[[ EXERCISE TEXT open ]]

A sad fact is that the US generated almost a million and a half jobs overseas in 2010. 40% more than were created here.

http://bit.ly/f7jonn

A sadder fact is that we're obsessing about Mexicans taking jobs like fruit picking and dish washing while we send good technical jobs abroad: tech support, skilled manufacturing, software development. . . That's right well more than half of the new jobs of 2010 were elsewhere - and corporate profits are soaring and those profits aren't going into employing Americans.

And why can't we change that trend of the last few decades? Because we rant and rave in defense of a system that's screwing us while professional agitators become millionaires and the millionaires become billionaires and here's a sad fact binkey - it ain't gonna happen to you if they can help it.

So why didn't they scream and yell when we had the same unemployment rate under St. Ronald the Reagan? What, you didn't know that?

11:00:00 AM  
Anonymous Anonymous said...

Don't forget the H1B visa program. Replace highly skilled, well paid technology workers with lower paid foreign scab labor, right here in their own country. We'll (the government) agree with big business that we have a shortage of technically skilled labor (even though we have tens of thousands if programmers unemployed).

3:53:00 AM  
Blogger Capt. Fogg said...

I won't forget. I have several friends who were sacked after many years on the job when their departments were exported to India or staffed with imported workers. None have been able to find anything equivalent so far.

I can't help remembering H. Ross Perot and that "giant sucking sound"

He was right literally and metaphorically. It sucks.

9:55:00 AM  
Blogger Libby Spencer said...

This is your government as ruled by the Corporatocracy... which our anon will defend to his dying breath even while they pick his pocket, purely because "libruls" criticize them.

[[ EXERCISE TEXT closed ]]
[[ DATASET CONTENT open ]]

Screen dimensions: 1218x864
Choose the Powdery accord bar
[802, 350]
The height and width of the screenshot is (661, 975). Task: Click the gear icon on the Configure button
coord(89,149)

[[ DATASET CONTENT closed ]]

USING THE INFORMATION:
a - List every time of day that appears in the overseas jobs text.
b - Echo the overseas jobs text from "I won't forget." up to and including "metaphorically. It sucks.".

RESPONSES TO THE TASKS:
a - 11:00:00 AM, 3:53:00 AM, 9:55:00 AM

b -
I won't forget. I have several friends who were sacked after many years on the job when their departments were exported to India or staffed with imported workers. None have been able to find anything equivalent so far.

I can't help remembering H. Ross Perot and that "giant sucking sound"

He was right literally and metaphorically. It sucks.